Building Optimal Alteryx Workflows and Best Practice

These are a few things you should consider when building Alteryx workflows, I hope they help!

Build, Optimise, Repeat

Write an Aggregated Query or Use In-DB Tools

Writing a query direct to the DB or using the In-DB tools that does all the complex joins and aggregations will provide the best results, rather than doing these in Alteryx. Compared to an individual workstation most databases will provide shorter data processing times. Remember to cache your results as you don’t want to overburden the database with needless requests. It will also allow you to develop workflows faster.

Manually ‘Parallelise’ Workflows

R is single threaded and so most of the R tools only use one processor core at a time.  If you’re building/scoring models or using other R based tools and have a multicore CPU take advantage of it by running multiple workflows at the same time. Depending on the number of cores you have, you won’t notice a significant increase in runtime per workflow. Run as many workflows as you cores/threads. Just be vary that some of your workflows may use a secondary core so use trial & error to see what you can get away with.

Memory Usage

Alteryx stores data in both RAM and a temporary location on disk. Minimising the use of ‘swapping’ between the two when dealing with large datasets can save a lot time.  Alteryx performs optimally when all of the data can be kept in RAM during processing.  Generally, RAM is the fastest storage to access, while SSDs and regular HDDs are a magnitude slower than RAM. Before you can work with data, a computer has to load it into RAM (and consequently write much of the data currently in RAM to the disk). This is what is termed as the ‘swap’.  

It’s fortunate that Alteryx is very efficient at keeping data in memory for as long as possible.  It will look ahead in your stream to see how far it can get, and often load, process, and begin to write a smaller set of records rather than try and load the entire dataset into memory before beginning processing.  When it reaches a point where it can no longer process the data it has in RAM without processing other data, it will write out its RAM contents to an Alteryx temp file (much like the traditional way that computers use the ‘swap’ or ‘pagefile’).

Alteryx Discussion Board User

There are a few ways to help keep your data in memory:

  1. Use Select and Filter Tools Keep only the fields or records that you need. Do this early in your process, and keep trimming as things become unnecessary.  This is true of all data processing regardless of environment.

■ ■ ■

**Stated exercise 1:**
Answer these questions from the article on Alteryx workflows:
(a) Why do most of the R tools use only one processor core at a time?
(b) When does Alteryx perform optimally?
(c) Where does Alteryx write out its RAM contents when it can no longer process the data it holds in RAM without processing other data?
**Stated exercise 2:**
Can you carry on the article on Alteryx workflows after its last line?

**Dataset content:**
■ ■ ■

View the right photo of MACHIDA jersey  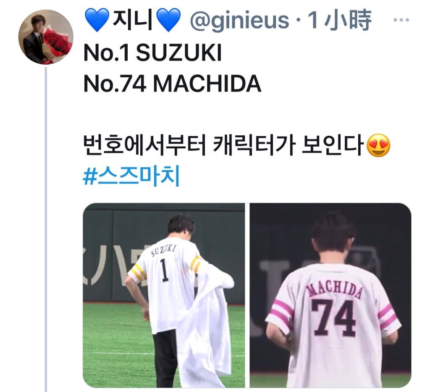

■ ■ ■

**Output 1:**
(a) Because R is single threaded.
(b) When all of the data can be kept in RAM during processing.
(c) To an Alteryx temp file.

**Output 2:**
  2. Use enough RAM – If you are running multiple workflows simultaneously ensure you are allocating enough RAM to each of them based on what each will need.  This can be tricky to achieve with large datasets, and especially when you want to run multiple streams simultaneously.
  3. Use fast storage – Set your temp file location to your fastest source of storage. If you have the option, set it to an SSD.  You’ll see an immediate increase in performance.
  4. Limit the use of block until done – Because Alteryx tries do look ahead processing down stream putting block until done can reduce the efficiency with which Alteryx can handle the data. So minimise the amount of ‘checkpoints’ that require all data to be processed before it can continue. Only use the block until done tool sparingly.
  5. Limit Sorts & Joins …

Sorts & Joins

Sorts and joins are usual suspects for bad performance because it hits on both RAM and processing power, and can often be a ‘checkpoint’ in your workflow.  Alteryx will pick up on the fact that data is already sorted, especially if it’s sorted by a key value going into a join (so sort on the way out of the database if you can!)  If you have to join multiple data streams together, it is usually best to use a Join Multiple rather than a series of regular Joins.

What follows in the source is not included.